Wednesday, September 14, 2016

How Education Can Help Solve the Budget Shortfall

In New Mexico public schools the proportion of costs going to administration is the highest among all states. (see  Yes, the bloated school bureaucracy in New Mexico gobbles up fully $1274 per pupil each year on administration--13% of our per-pupil costs in 2015 of $9734.  This compares with administrative costs of only $400 per pupil in Utah (6% of per pupil costs of $6500) and $348 per pupil in Arizona, $629 per pupil in Colorado, and $485 per pupil in Texas.  Not a single one of our neighboring states spends even half of what we spend per pupil on administrative costs!

Let's dig a little deeper into the data to assess the bang for the education buck in New Mexico compared with other states.   The state with the lowest overall cost-per-student is Utah, at $6500.  Where does Utah rank among all states in K-12 student achievement?  13th, according to Education Week (  Where does New Mexico, which spends $3234 more per pupil, rank?  You guessed it, 49th!  Is there something wrong with this picture?  What about Arizona, which spends $2206 less per pupil than New Mexico?  Arizona ranks 25th in K-12 achievement, way ahead of New Mexico.  There are many other states that beat out New Mexico in student achievement while spending a lot less per pupil.  New Mexico simply isn't getting its money's worth in public education  Putting it differently, if New Mexico spent the same amount per pupil as Utah, we would save $1.1 Billion dollars per year!

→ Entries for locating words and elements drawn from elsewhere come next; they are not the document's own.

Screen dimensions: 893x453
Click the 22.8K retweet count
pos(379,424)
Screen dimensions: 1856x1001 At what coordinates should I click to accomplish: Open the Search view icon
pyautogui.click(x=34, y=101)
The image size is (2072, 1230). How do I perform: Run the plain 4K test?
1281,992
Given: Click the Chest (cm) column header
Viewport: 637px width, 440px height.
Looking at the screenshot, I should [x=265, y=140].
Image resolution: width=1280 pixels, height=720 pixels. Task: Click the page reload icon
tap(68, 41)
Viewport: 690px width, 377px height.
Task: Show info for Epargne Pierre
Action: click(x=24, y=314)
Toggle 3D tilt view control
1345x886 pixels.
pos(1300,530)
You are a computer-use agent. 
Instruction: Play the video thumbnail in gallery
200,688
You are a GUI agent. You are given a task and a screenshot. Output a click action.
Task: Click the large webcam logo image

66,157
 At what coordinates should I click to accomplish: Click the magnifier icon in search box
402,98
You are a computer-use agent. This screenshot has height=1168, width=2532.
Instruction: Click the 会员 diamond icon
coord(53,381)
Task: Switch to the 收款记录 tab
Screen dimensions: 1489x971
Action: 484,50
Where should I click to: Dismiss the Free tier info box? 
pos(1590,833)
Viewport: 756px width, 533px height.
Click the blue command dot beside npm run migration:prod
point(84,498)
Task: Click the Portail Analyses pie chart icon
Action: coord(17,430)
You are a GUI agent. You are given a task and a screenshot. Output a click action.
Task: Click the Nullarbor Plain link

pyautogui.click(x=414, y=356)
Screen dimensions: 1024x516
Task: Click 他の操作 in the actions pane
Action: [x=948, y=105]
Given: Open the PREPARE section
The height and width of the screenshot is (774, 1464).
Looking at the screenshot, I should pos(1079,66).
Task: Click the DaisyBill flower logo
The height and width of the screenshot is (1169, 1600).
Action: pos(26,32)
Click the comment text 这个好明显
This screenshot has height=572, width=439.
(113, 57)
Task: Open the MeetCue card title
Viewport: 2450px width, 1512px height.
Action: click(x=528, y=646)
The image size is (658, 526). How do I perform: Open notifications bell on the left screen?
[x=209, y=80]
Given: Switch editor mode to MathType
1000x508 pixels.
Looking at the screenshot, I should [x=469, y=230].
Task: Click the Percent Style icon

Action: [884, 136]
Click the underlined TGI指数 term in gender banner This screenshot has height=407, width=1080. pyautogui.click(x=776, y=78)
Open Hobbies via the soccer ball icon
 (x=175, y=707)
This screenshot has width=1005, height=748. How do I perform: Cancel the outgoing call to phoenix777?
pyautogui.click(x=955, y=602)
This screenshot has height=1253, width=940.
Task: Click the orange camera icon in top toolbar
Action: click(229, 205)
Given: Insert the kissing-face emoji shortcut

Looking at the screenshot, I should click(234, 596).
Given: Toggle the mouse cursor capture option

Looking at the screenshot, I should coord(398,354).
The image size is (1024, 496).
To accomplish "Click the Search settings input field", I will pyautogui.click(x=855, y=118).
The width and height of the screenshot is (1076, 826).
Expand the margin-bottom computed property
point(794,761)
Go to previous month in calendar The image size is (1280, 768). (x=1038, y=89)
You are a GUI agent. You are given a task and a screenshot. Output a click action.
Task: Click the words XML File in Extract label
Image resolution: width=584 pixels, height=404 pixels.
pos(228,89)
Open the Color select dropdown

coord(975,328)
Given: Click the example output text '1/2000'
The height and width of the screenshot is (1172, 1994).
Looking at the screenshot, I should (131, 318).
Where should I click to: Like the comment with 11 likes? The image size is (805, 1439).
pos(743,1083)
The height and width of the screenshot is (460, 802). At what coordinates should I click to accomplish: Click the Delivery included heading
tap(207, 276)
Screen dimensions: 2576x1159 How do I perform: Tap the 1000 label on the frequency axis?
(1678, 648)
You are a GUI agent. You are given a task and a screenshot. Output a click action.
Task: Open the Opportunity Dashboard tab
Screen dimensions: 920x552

If we were to cut administrative costs in half, to $637 per pupil, still higher than any of our neighboring states, we would save $215 million per year.  This would make a substantial contribution to filling in the current 2017 budget shortfall, and does anyone really believe cutting administrative costs down to normal in New Mexico would hurt our already-dismal student achievement?  Might even help!

If we were to take half of that money ($318.5 per pupil) saved and invest it,say, in higher salaries for teachers, our average teacher pay would go up to $50,285, moving New Mexico up from 47th to around 25th in the nation, slightly higher than the average salaries for teachers in our surrounding states.  That would make it easier to attract better teachers, and better students into becoming teachers, and still leave more than $100 million to cut into the shortfall.  Does the legislature have the political ganas (will) to cut this fat, or many other possible cuts out of the education budget, which would likely have little if any effect on student achievement?

In higher education, in spite of lower faculty salaries and lower costs of living, New Mexico appropriates fully $1865 more per full-time student than the national average, placing us in sixth place among all states.  (, Table 7).  Only Wyoming allocates a higher proportion of its budget to higher education.  Moreover, in the past five years total higher educational revenues per FTE in New Mexico have increased 24.9%, more than any other state in the nation.  In spite of this lavish spending, New Mexico ranks 47th among the states in the six-year graduation rate for a BA (, and for the first time in New Mexico history the older generation is better educated than the younger generation.  Every other state improved more than New Mexico in the proportion of the population holding a college degree.  If we were to reduce the appropriations New Mexico makes to higher education down to the national average, still way above Arizona and Utah, it would save New Mexico over $179 million per year. Add that to the $100 million left over after giving teachers a needed raise, and you get $279 million, which goes a long ways toward filling in the shortfall.  It is more difficult to measure higher education administrative fat, but judging from the outrageous salaries of many administrators, there is a lot that could be cut here, too.

There is nothing partisan about cutting fat out of the budget.  In a state doing as poorly as New Mexico has fared economically in the past few years, it only makes sense to use this downturn as an opportunity to create greater efficiency in the taxpayer dollars now lavishly doled out to public and higher education systems that are at the bottom of the barrel among states and that have resisted efforts to address seriously the quality of education in the state.